Florida’s embattled head coach dove right in before a reporter could even bring up the topic.
“There will be a lot of chatter about hot seat business,” Muschamp said in his opening remarks at this week’s SEC media days in Hoover, Ala. “That’s part of it. The way you combat that is having a winning football team and winning football games, which is what we're going to do.”
Muschamp knows his seat is plenty warm. After the way 2013 went, how can he avoid it?
The Gators suffered through an injury-riddled season and slipped from 11-2 in 2012 to 4-8, the program’s first losing record since 1979, capped by an embarrassing home loss to then-FCS team Georgia Southern.
It vaulted Muschamp onto one of the hottest seats in college football, although he said, “There was never any time in my mind that I didn’t think I would be retained,” according to an ASAP Sports transcript of his remarks.
There are some parallels between Muschamp and another fourth-year coach: Michigan’s Brady Hoke.
Both are entering their fourth season at football-hungry powerhouses. Both are entering it with a new offensive coordinator following an offseason move designed to kick a sputtering scheme into high gear.
Both own an 11-2 season with their respective programs, and both are facing pressure to win this fall.
However, it is difficult to imagine a scenario where Hoke’s seat could be considered hotter than Muschamp’s.
Muschamp might have this fall’s hottest seat in college football.

How does he change that?
Just win, baby.
“Control the controllable is always what I've said,” he said. “Control the things you can control. I haven't always practiced it, but try and just control the things I can control. That's coaching our football team, developing our football team.”
He hopes Kurt Roper’s offensive mind will help, too. Muschamp showed offensive coordinator Brent Pease the door following the 2013 season and replaced him with Roper, whose uptempo, spread-it-out system helped Duke to an ACC Coastal Division title and a Chick-fil-A Bowl berth. The Blue Devils averaged 426.1 yards per game (47th nationally) and 32.8 points per game (41st nationally).
Florida, meanwhile, struggled mightily after quarterback Jeff Driskel suffered a season-ending broken leg in the team's third game against Tennessee. The Gators lost 15 players to season-ending injuries, including Driskel and tailback Matt Jones. Florida finished No. 113 nationally in total offense (316.7 YPG), No. 113 nationally in scoring offense (18.8 PPG) and No. 107 in passing offense (170.9 YPG).
“We needed to make some changes on offense,” Muschamp said. “I felt like our kids had lost confidence in some things we were doing offensively.”
Using Roper’s shotgun-based system, he said, fits Driskel and an offense that includes talented receivers like Quinton Dunbar, Andre Debose (who missed last season with a torn ACL) and sophomores Chris Thompson and DeMarcus Robinson better than Pease’s system did.

“To utilize (Driskel’s) athleticism and space, some of the things he's able to do athletically is going to benefit him and us,” Muschamp said.
In Ann Arbor, Hoke hopes former Alabama offensive coordinator Doug Nussmeier can inject life into the Wolverines offense.
Michigan had no offensive balance in a 7-6 season that finished on a 1-5 skid: Former offensive coordinator Al Borges’ system mustered only 125.7 yards of rushing offense per game, No. 102 nationally.
Nussmeier piloted a balanced offense at Alabama that averaged 454.1 yards of total offense per game (248.5 passing and 205.6 rushing).
He knows balance and positive plays will be keys at Michigan this fall for an offense expected to be piloted by senior quarterback Devin Gardner.
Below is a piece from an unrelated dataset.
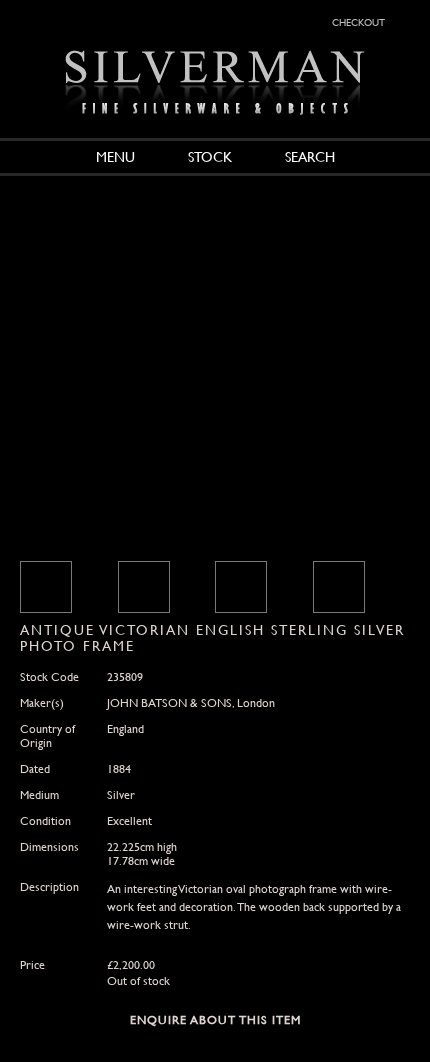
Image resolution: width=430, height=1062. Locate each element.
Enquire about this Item (215, 1020)
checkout (358, 21)
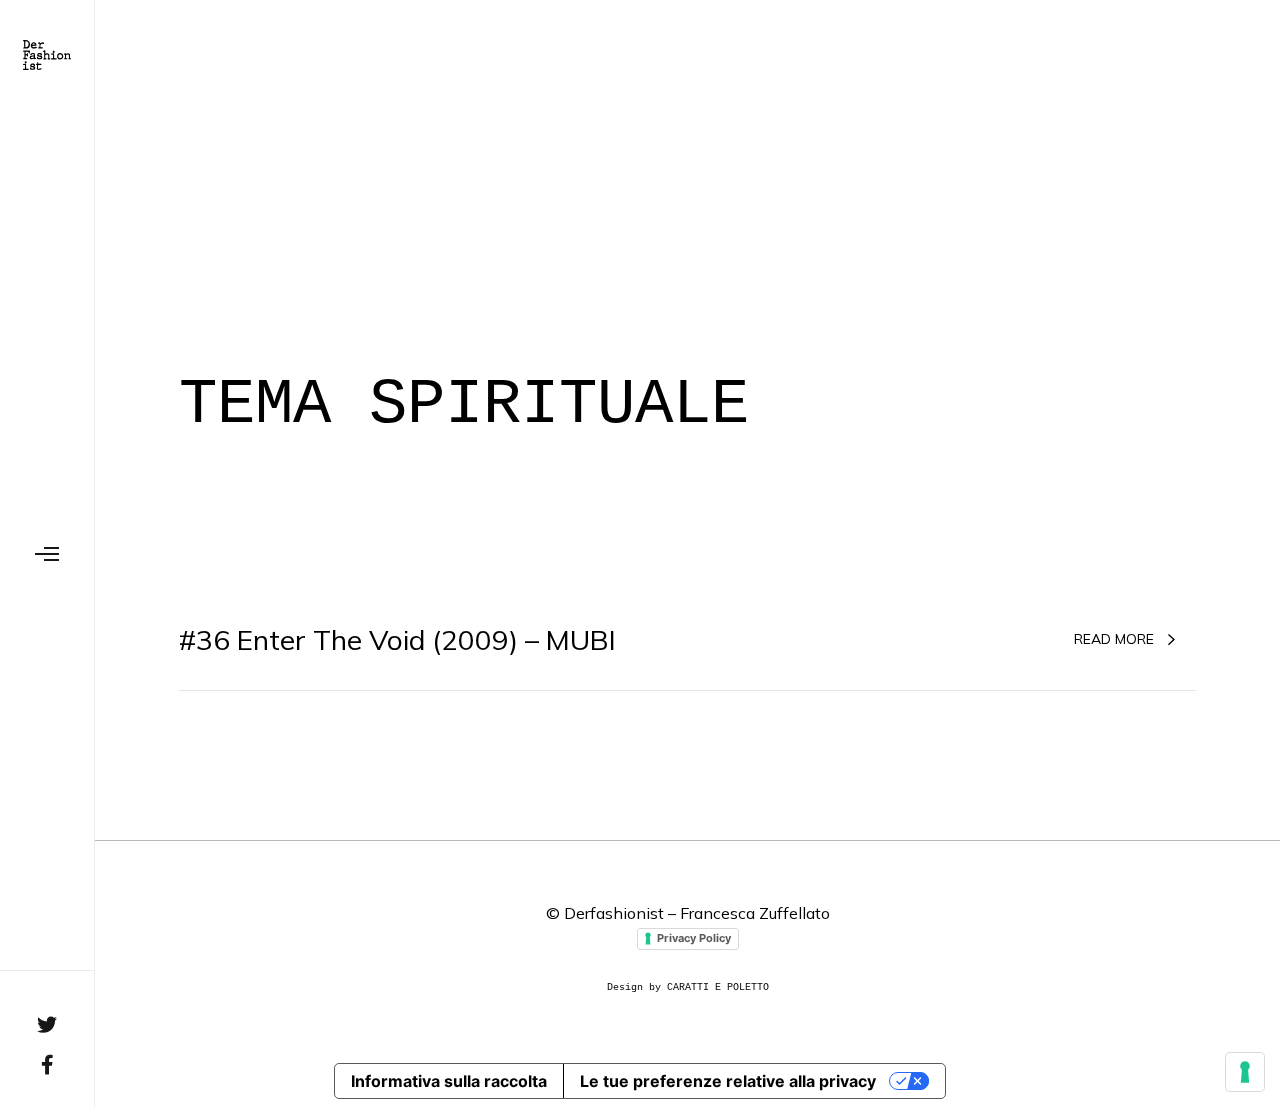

The Wolverines return three starters from last fall’s leaky offensive line but lose tackle Taylor Lewan, an NFL first-round pick. He told MLive.com that negative plays can’t happen.
The first thing we have to do is we have to take care of the football, and the second thing, which was a major concern last season, is that we've got to secure the line of scrimmage. We can't have loss yardage running plays, we can't have sacks.
Michigan is placed in the tougher of the Big Ten’s revamped division format, with Ohio State, Michigan State and Penn State. Regardless, Muschamp’s seat appears to be hotter. Hoke has yet to have a losing season at the Wolverines’ helm, something that Muschamp can’t say.
Yahoo! Sports columnist Pat Forde wrote that anything less than an SEC East title could call Muschamp’s job into question. That won’t be easy. The Gators face Alabama and LSU from the SEC West, although they do host LSU, South Carolina and Missouri while traveling to Tennessee and playing Georgia in the teams’ annual neutral-site showdown.
“I got a lot of confidence in this team and staff,” Muschamp said. “This is probably the most complete team we've had since I've been at the University of Florida in all three phases.”
He'd better be right, or Florida could be looking for a new coach come early December.